The companies confirmed that they received the document detailing the European Commission's concerns over Deutsche Boerse's $9 billion purchase of NYSE Euronext.
In a statement issued after the close of the European trading day, the companies emphasized that the statement of objections is a normal phase in the second stage of a merger procedure setting out the provisional position of the Commission, "and does not prejudge the final outcome of the case."
They added: "We continue to strongly believe that our combination provides substantial capital and and cost savings to users; advances the goal of a unifie, liquid EU capital market for raising money and managing risk; and does not materially alter the competitive landscape."
The companies also pledged to continue to work closely with investigators.
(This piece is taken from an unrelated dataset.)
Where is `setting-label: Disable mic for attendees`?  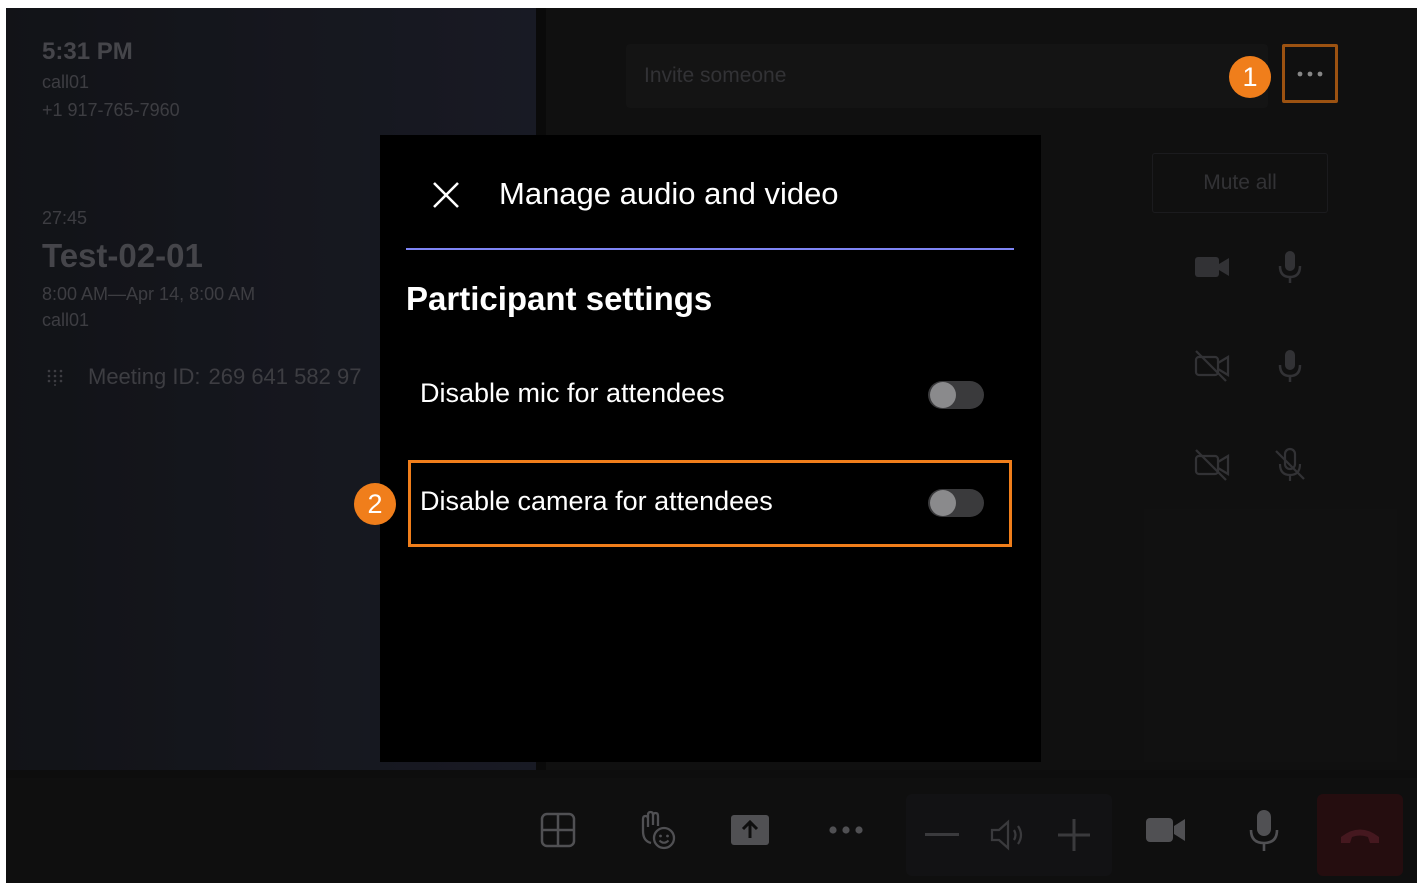 setting-label: Disable mic for attendees is located at coordinates (572, 393).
The EC has until Dec. 13 to complete its inquiry. Although the objections were not made public, regulators identified problems in several areas when they opened the in-depth probe this summer - notably in derivatives trading, where the merged entity would be "by far" the market leader.
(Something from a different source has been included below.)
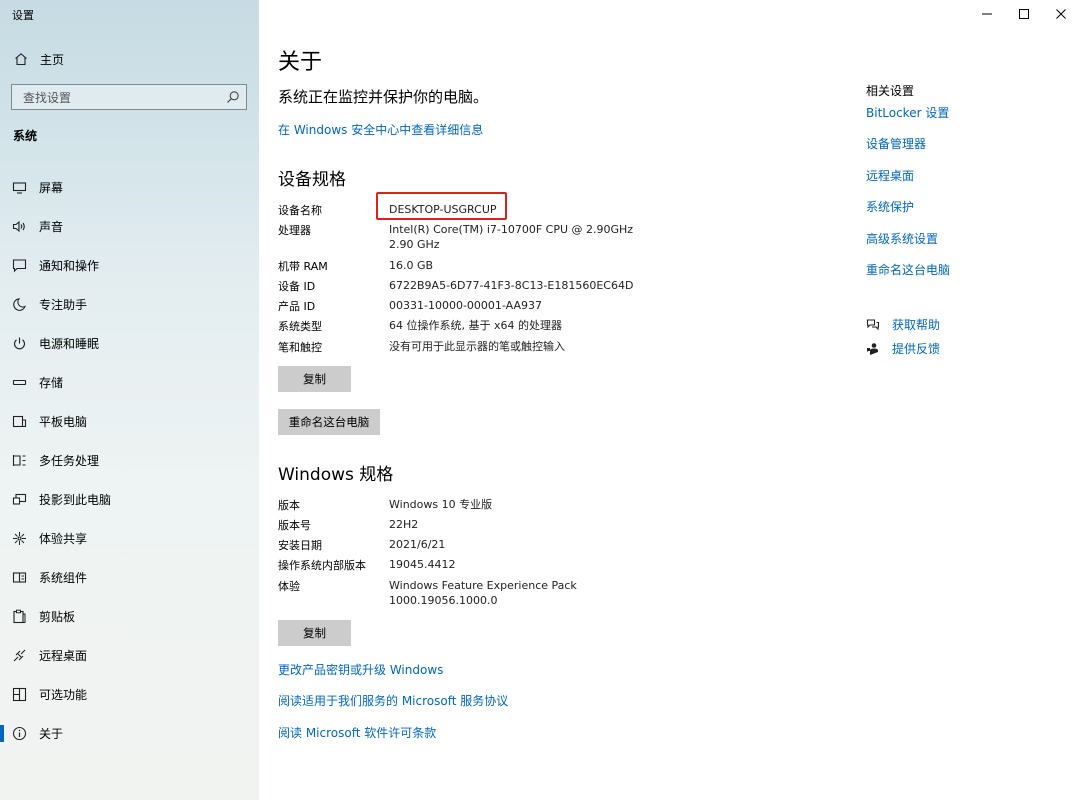 This screenshot has height=800, width=1080. I want to click on sidebar-item-shared-experiences: 体验共享, so click(130, 538).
EU Competition Commissioner Joaquín Almunia has also said publicly that within this "crucial sector," regulators would continue to look at the impact that financial-market mergers would have on competition in market data, indexes, trading technology, access to collateral, clearing and settlement,
Sending a confidential statement of objections is standard procedure in in-depth competition probes. Now that the two exchanges have the document, they can begin to consider possible remedies to appease regulators' concerns.
In a research note Thursday, analyst Philipp Hässler of Frankfurt's Equinet Bank, said the main risks are that the new company will be forced to give up part of its derivatives business - such as by selling Liffe - or by opening its clearinghouses to other trading venues.
Within several weeks, the Commission is expected to follow usual procedure and send non-confidential copies of the document to third-party complainants.